Cabrearse o dejar de cabrearse en cuestión de segundos debería formar parte de los genes que nos llenan de imaginación y de locuras transitorias. Pues arreglados estamos si tenemos que dejarlo todo en manos de lo divino cuando lo humano nos sobrepasa. Pues vaya mierda tener que convivir con estas sensaciones que nos importan en gran parte, pero si se observa desde el congelador del quehacer diario, poco tenemos que ganar si no es la mala leche repentina.
No, no voy a opinar sobre el genocidio en Gaza, donde unos cuantos tarados se ponen a matar por el placentero gusto de hacerlo y por aquí el cabreo no tiene límites y las preguntas del por qué de esta locura no tienen respuesta. Pero observar cómo desde los despachos y los sillones de piel de cordero el lamento es la canción de días y noches, no deja de ser una paradoja asquerosa. No, no voy a escribir sobre la sangre derramada que se muestra en imágenes de blanco y negro, para no escandalizar al personal. Cómo penetran los gritos y las lágrimas de quienes están condenados a morir tarde o temprano con sus hijos en brazos, preguntándose qué hicieron para provocar este odio. No voy a escribir porque terminaron de parirse las letras negras que ensucian el folio blanco de la impotencia. Debería provocarse una reacción en cadena y decir que ya basta, que ya es suficiente tanta maldad. Ellos no saben que ocurre, no saben por qué tienen hambre, por qué no pueden beber un vaso de agua y por qué sienten el olor a podrido de la sangre derramada por las calles de la tristeza y el silencio más sobrecogedor que jamás pudieron imaginar.

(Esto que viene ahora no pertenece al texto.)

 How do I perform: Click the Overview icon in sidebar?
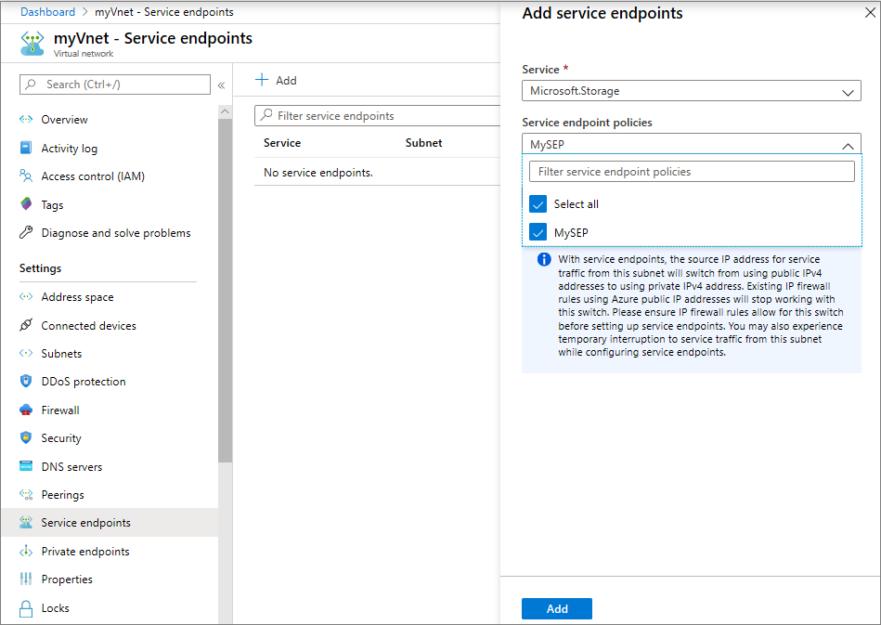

No, no voy a escribir sobre la sensación de asco que me provocan algunas sonrisas miserables que deberían cortarse de raíz. Que estemos lejos no importa si no somos capaces de dejar de provocar muertes y muertes día tras día. Allí la vida no vale nada, aunque a decir verdad, podría valer un puñado de arroz o una tirita salvadora que detenga la hemorragia ante cualquier ataque traicionero, preferiblemente a escuelas y hospitales, allí donde más duele y donde las cicatrices son señal inequívoca de que todo es miseria y no merece la pena vivir entre escombros o debajo de ellos. Las manos duras y callosas ya no pueden impedir traicioneros ataques nocturnos acompañando el sonido de las sirenas. Son días y más días con la misma canción compuesta entre dolor y silencios. Nada importa cuando la muerte venga a visitarnos y más aún cuando la visita sea constante en esas tierras destrozadas por un grito interminable. Solo uno, pero traicionero y cobarde. Nos levantamos de hombros y ese dolor en el pecho que se hace crónico nos acompaña un rato maldecido, hasta que el medicamento de la indiferencia hace su efecto y mañana un poco más.
Imposible arreglarme el día, a menos que piense en un circo acrobático de China o un homenaje a The Beatles. Eso puede calmar pero seguro que no cura. Meter esto en una ciudad histórica y monumental, desde 1250, da un poco de yuyu. En fin… Al tiempo veremos los resultados palpables de cosas tan incomprensibles.